Lodovico cracked his old knuckles. “The joys that await them.”
“And me,” said Benito. “They look at me and say that I am still wet behind the ears. And the worst of it is that I know they are right in some ways.”
“It is a good thing,” said Enrico Dell’este, “That I am coming along to provide a certain gravitas. Not to mention grey hair.”
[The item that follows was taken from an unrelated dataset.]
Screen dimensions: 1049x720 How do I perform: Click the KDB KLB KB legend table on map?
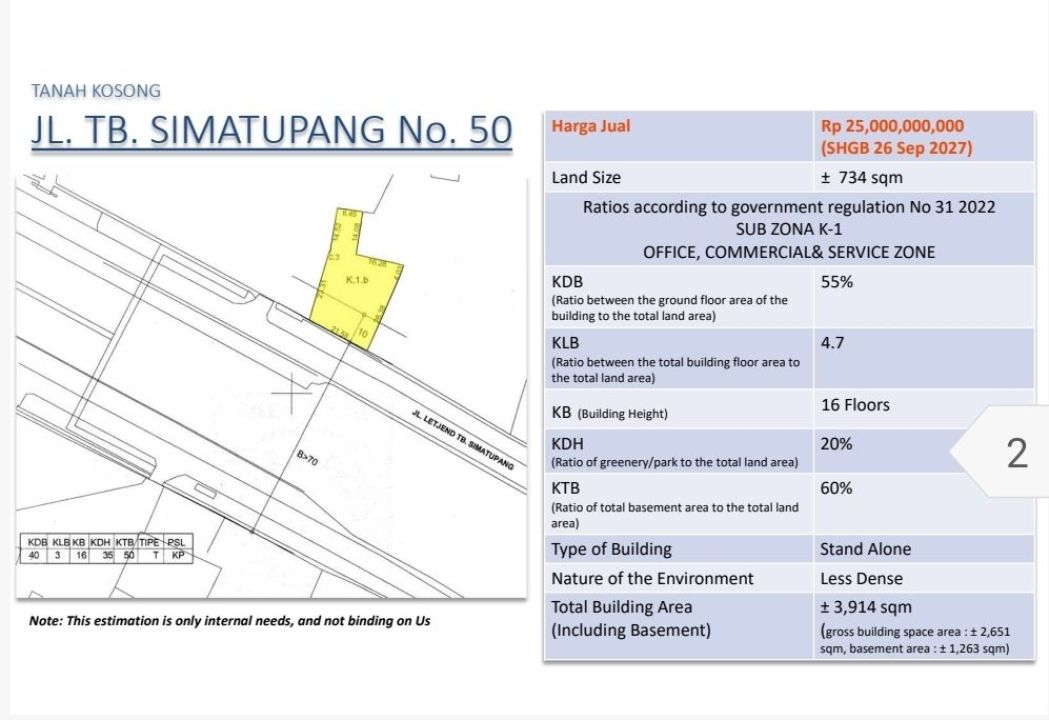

He shrugged. “Is as secure as I can make it in terms of Italian principalities. I have two heirs. A great grandchild too. If Venice and the Doge stand, Petro here has given me his word that they will inherit my seat. I am old. Respected. I may not go to war again. I would have a part of this one. If this fails…I think the West may fail too. Even if that is not true, the relative peace we now enjoy will be over.”
“I think you are reluctant to let your grandson go off on his own,” said Lodovico. “Not that I would not like to watch, but he has proved that he is capable of looking after himself, and Venice too. As long as there are no dancers and public bridges.”
“It’s that part that I promised I would prevent,” said the Old Fox, cuffing is grandson’s head gently. “He is his mother’s son, sometimes.”
“I do trust that you are letting it leak out that we will overwinter on Corfu?” asked Benito, feeling more than a little uncomfortable.
“I have very carefully, in the strictest confidence, told a certain lady,” said Lodovico, grinning like someone only a third of his age.
“You need a minder too,” said the old Fox, shaking his head.